Print exactly what appears from the line containing "This screenshot has width=770, height=410." through the final line of the data below, pictures excluded.

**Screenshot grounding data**
* * * * * * * * *

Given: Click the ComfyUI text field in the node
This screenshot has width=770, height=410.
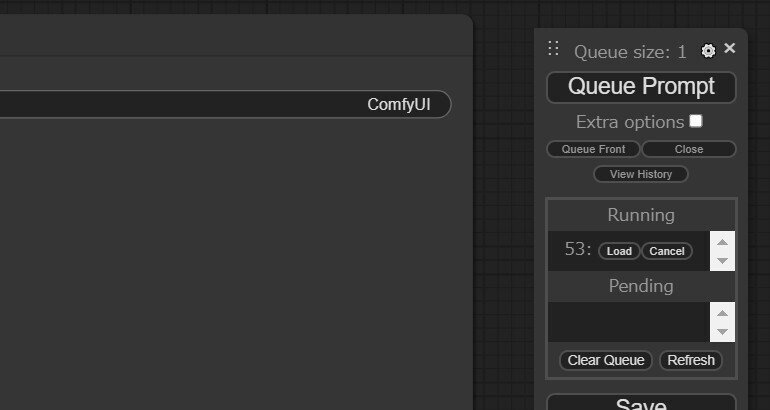Looking at the screenshot, I should pos(225,104).
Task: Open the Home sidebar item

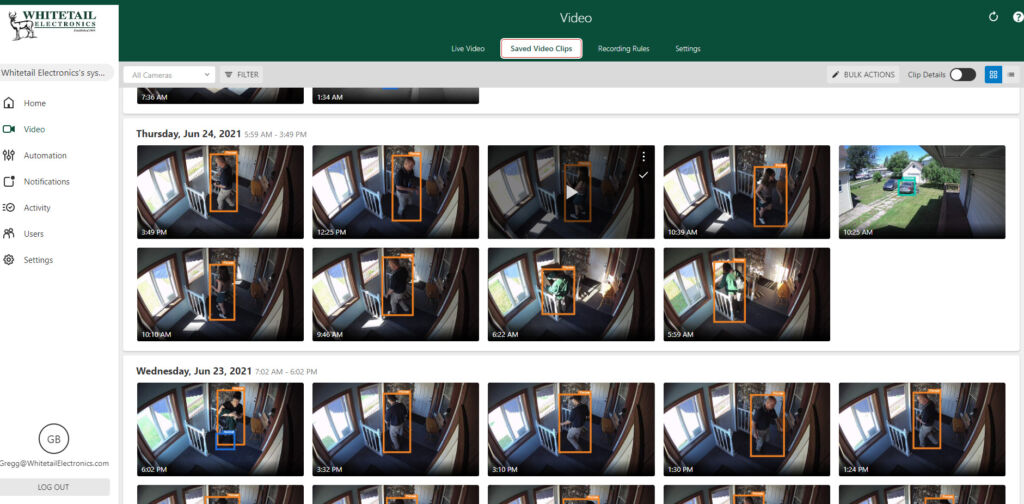Action: 35,103
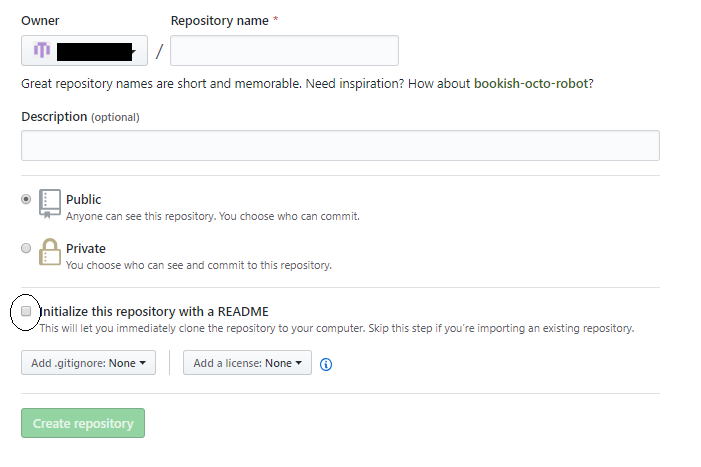Image resolution: width=701 pixels, height=467 pixels.
Task: Click the private repository lock icon
Action: [50, 252]
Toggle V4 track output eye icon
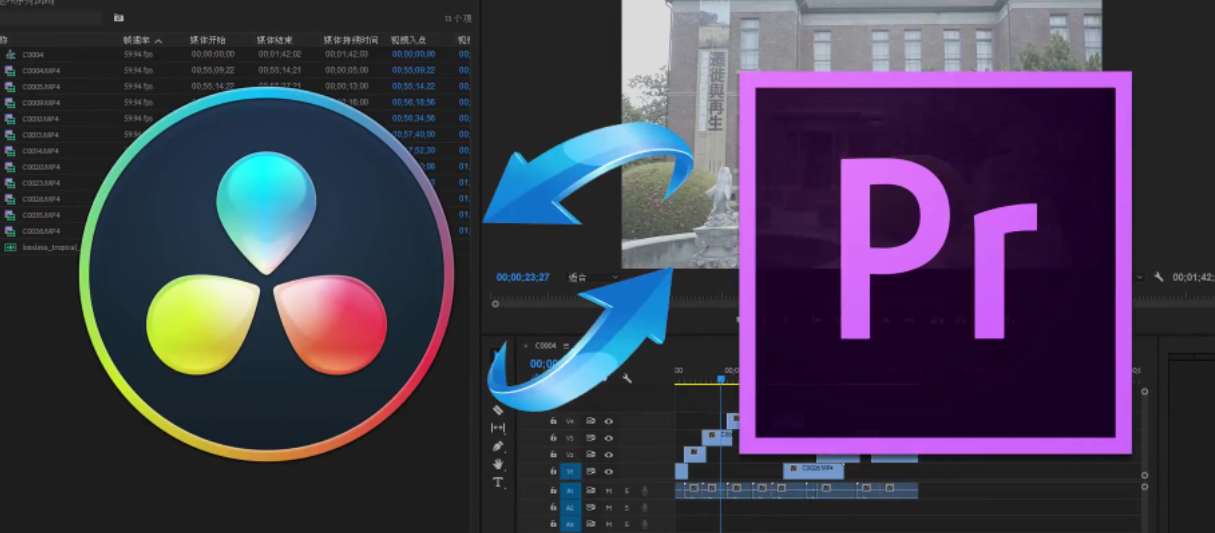 (x=608, y=421)
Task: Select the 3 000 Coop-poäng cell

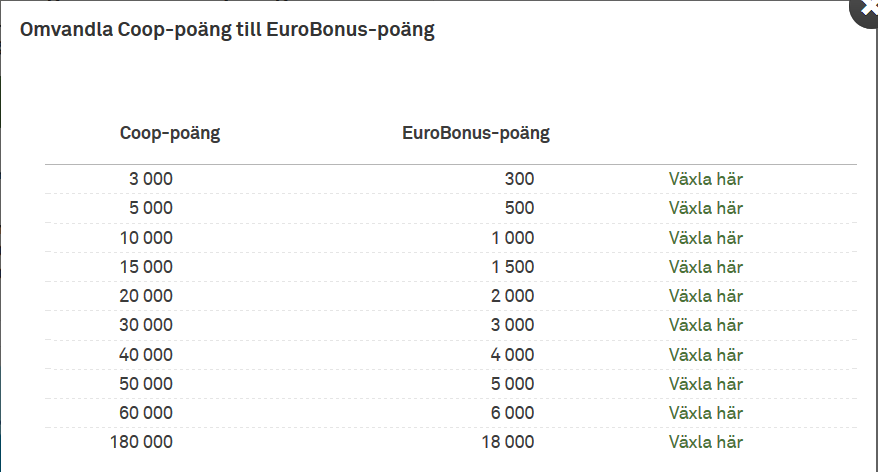Action: tap(151, 180)
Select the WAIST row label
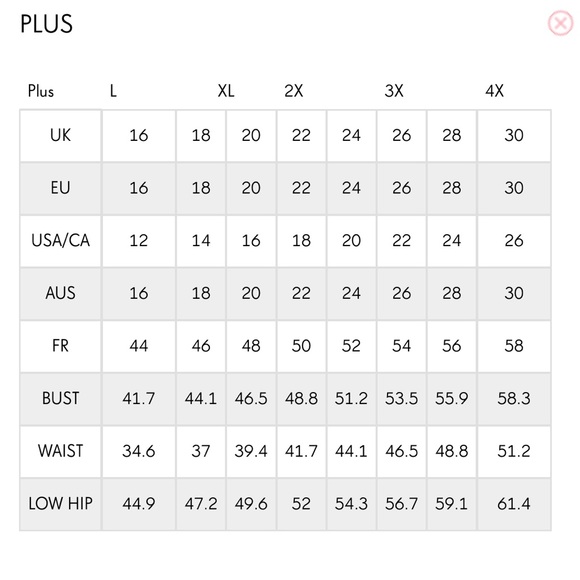The image size is (580, 580). click(60, 451)
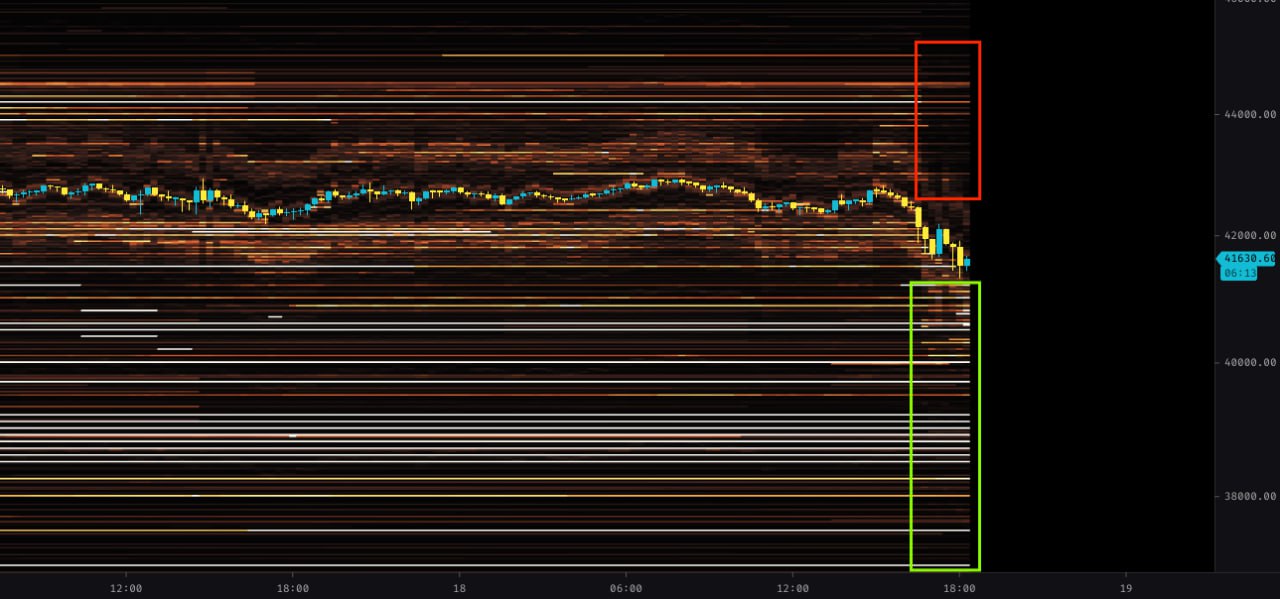Click the date marker 19 on time axis

point(1126,588)
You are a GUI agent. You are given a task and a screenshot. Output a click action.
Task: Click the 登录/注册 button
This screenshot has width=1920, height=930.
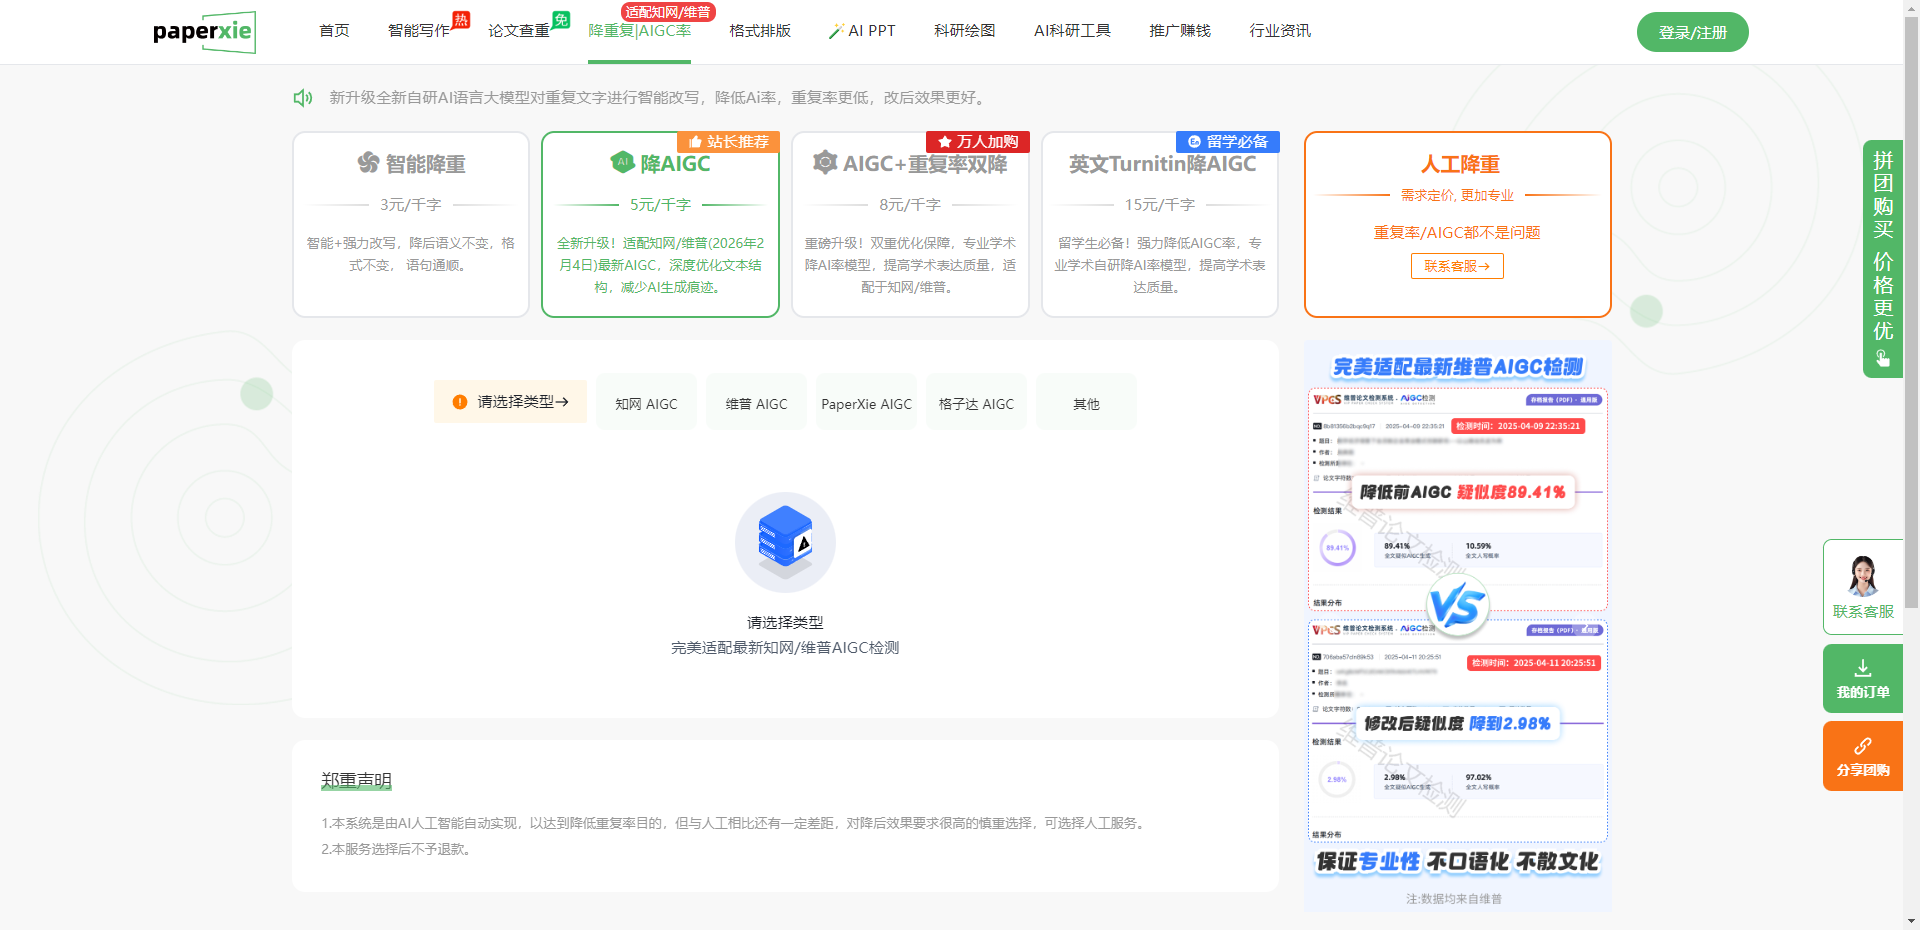coord(1692,32)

* * * * * * * * *

**Your response**
This screenshot has width=770, height=410.
Looking at the screenshot, I should pos(225,104).
Task: Open the Home sidebar item

Action: 35,103
Image resolution: width=701 pixels, height=467 pixels.
Task: Click the private repository lock icon
Action: [50, 252]
Toggle V4 track output eye icon
 (x=608, y=421)
Task: Select the 3 000 Coop-poäng cell

Action: tap(151, 180)
Select the WAIST row label
The image size is (580, 580). click(60, 451)
Click the date marker 19 on time axis

point(1126,588)
You are a GUI agent. You are given a task and a screenshot. Output a click action.
Task: Click the 登录/注册 button
This screenshot has width=1920, height=930.
coord(1692,32)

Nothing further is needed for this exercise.